Una tarde vi el oscuro florecimiento de Sylvester Stallone. No era el largometraje The party at Kitty and Stud’s (el debut cinematográfico del italiano, por la que ganó —según sus palabras— doscientos dólares y que realizó porque el “Italian Stallion” de veinticuatro años, únicamente tenía veinte dólares en el bolsillo), si no otra, que no supe su nombre. Stallone era juez en un partido de tenis, donde dos mujeres se disputaban el triunfo. Duró unos minutos el juego de raquetas, bajo los atentos ojos del Juez Stallone. El triunfo se describió: la perdedora salió de escena. En la alta silla la ganadora ofreció al Juez su profunda garganta. Y ella recibió el Gran Premio…
Brillo en la mirada. Saliva. Lubricación. Se abrieron de pronto las blancas ropas para dejar ver la gruta, que Stallone probó, mojó e hizo cambiar su coloración del rosa al intenso rojo. Luz y oscuridad. Lascivia. Ambiente de viejos rabo verdes. Subió, entonces, la tenista a la cúspide de la alta silla del Juez y se consumó el acto (¿la frase es de Corín Tellado?). Fue en ese instante cuando Sylvester Stallone dispuso el fogoso juego, bajo el intenso sol de —imagino— San Pornardo, en California. Adentro. Afuera. Luego otra vez adentro de la caverna para lograr que el juego blanco fuera impecable…
Esa misma tarde ocurrió otra historia, a unas cuantas butacas de la mía.

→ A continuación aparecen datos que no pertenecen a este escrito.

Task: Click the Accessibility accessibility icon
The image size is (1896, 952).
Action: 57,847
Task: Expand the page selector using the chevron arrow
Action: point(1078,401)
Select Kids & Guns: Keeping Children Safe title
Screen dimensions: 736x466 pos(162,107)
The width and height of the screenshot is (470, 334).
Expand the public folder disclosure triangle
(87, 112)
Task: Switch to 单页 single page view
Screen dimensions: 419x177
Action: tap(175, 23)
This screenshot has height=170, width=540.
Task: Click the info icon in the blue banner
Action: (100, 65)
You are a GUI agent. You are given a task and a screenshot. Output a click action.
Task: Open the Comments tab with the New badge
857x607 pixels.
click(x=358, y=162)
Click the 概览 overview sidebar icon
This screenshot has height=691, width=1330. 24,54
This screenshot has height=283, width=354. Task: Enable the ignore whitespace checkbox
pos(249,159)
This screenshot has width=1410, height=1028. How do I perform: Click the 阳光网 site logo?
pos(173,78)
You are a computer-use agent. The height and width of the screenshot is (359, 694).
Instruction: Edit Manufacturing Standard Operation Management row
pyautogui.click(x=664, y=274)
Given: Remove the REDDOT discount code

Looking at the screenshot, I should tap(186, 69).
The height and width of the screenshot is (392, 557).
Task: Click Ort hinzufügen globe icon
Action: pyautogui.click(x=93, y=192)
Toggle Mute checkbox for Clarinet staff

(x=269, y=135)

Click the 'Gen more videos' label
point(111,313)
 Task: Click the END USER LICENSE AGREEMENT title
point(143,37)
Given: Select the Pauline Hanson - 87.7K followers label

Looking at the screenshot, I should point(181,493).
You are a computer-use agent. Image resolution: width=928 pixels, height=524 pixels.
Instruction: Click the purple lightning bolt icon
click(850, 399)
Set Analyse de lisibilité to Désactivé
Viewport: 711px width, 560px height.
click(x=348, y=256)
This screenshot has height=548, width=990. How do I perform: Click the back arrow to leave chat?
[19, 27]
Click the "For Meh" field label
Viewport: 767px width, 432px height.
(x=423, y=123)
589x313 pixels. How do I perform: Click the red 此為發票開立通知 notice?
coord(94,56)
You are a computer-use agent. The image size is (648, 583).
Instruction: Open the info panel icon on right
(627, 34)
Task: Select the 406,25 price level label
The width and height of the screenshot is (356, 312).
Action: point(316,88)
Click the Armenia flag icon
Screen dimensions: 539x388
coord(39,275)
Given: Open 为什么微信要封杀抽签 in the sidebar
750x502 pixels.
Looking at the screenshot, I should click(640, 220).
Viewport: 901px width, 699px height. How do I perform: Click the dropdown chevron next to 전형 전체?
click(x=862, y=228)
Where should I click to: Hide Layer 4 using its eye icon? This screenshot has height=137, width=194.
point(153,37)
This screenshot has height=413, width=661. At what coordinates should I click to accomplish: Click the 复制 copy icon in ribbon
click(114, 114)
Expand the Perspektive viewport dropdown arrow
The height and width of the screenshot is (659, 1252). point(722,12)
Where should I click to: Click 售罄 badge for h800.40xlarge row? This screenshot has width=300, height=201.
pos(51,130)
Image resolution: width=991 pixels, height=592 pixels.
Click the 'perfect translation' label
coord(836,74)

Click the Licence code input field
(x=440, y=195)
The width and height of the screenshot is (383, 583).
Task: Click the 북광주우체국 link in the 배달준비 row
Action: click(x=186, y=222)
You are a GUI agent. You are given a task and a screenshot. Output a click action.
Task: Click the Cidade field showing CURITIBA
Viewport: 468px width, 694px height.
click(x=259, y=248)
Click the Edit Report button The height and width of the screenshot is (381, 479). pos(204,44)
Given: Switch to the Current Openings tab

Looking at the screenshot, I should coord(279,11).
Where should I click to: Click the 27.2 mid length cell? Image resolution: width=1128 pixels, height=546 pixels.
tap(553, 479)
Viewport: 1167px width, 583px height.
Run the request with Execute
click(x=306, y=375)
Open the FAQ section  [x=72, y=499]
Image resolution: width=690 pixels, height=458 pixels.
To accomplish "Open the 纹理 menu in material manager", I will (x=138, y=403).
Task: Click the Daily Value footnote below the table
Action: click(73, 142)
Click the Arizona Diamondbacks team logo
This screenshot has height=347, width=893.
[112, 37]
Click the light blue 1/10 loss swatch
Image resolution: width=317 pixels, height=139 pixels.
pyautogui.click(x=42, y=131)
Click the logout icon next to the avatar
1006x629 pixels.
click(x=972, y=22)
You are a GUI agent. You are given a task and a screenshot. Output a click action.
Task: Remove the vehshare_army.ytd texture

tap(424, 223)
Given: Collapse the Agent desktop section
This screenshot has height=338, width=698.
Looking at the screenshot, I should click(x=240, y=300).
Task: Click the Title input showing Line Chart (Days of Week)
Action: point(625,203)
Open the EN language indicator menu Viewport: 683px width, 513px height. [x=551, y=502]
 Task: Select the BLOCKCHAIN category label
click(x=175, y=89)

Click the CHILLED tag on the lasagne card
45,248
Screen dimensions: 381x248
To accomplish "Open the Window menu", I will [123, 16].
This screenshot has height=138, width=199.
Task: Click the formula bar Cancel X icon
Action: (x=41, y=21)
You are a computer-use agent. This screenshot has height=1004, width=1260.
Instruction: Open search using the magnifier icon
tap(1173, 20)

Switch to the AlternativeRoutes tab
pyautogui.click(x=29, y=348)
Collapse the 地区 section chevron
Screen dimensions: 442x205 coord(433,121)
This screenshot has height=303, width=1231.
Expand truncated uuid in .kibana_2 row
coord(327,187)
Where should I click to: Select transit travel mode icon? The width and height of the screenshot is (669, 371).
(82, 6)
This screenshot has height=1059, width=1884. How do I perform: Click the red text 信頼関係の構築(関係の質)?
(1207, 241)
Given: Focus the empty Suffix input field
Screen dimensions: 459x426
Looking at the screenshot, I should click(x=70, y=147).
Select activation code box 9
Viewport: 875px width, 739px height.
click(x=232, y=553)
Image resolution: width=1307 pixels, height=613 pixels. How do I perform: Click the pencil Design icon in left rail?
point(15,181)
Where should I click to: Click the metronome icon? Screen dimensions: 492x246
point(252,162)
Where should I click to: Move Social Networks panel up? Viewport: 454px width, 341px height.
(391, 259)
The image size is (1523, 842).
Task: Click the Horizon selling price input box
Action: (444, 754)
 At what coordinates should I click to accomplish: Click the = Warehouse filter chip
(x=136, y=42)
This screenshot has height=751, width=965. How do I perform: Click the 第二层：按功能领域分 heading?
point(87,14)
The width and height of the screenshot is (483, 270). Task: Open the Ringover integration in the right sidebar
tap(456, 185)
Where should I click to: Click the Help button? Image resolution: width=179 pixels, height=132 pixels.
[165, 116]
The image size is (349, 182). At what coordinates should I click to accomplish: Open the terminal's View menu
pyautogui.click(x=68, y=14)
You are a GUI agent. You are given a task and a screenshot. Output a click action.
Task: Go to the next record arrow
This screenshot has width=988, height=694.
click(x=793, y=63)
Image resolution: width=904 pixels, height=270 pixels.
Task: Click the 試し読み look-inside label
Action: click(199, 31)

La transcribo en forma de cuento para una mejor digestión:
Algo le dice.
La obesa figura del Oscuro Señor se inclina para depositar un bisbiseo en el oído de la mujer. Yo imagino que a su oreja cae un negro líquido, viscoso y putrefacto. Ella finge no escuchar. Su actitud es de espera.
Amparados por la penumbra de la sala del cine, los dos se buscan. Se retan codiciosos. Lúbricos. Ignoran todo, porque son ignorados. Sólo existe su voz. Su incomprensible voz que algo vuelve a depositar, una semilla salaz.
Ahora la mano del Oscuro Señor entra al bolsillo del pantalón y saca de su billetera la moneda con la que paga a la mujer para que ella recobre su movilidad. Se trata nada menos que de una mujer a la que cae la negra rueda del dinero y se acciona.
El Oscuro Señor vuelve a buscar algo en su pantalón: su mano busca y busca: encuentra. Y la mujer se inclina un instante y las carnes del Oscuro Señor se mueven. Se quedan en temblor. Se deshacen, grasosas. Y corren primero por la butaca y luego al piso, al pasillo, al baño: desaparecen.
La mujer se incorpora ante la nada. Escupe. Se acomoda la ropa y busca. Aparece y desaparece con el resplandor de la luz que proyecta la película de la sala de cine Greta Garbo.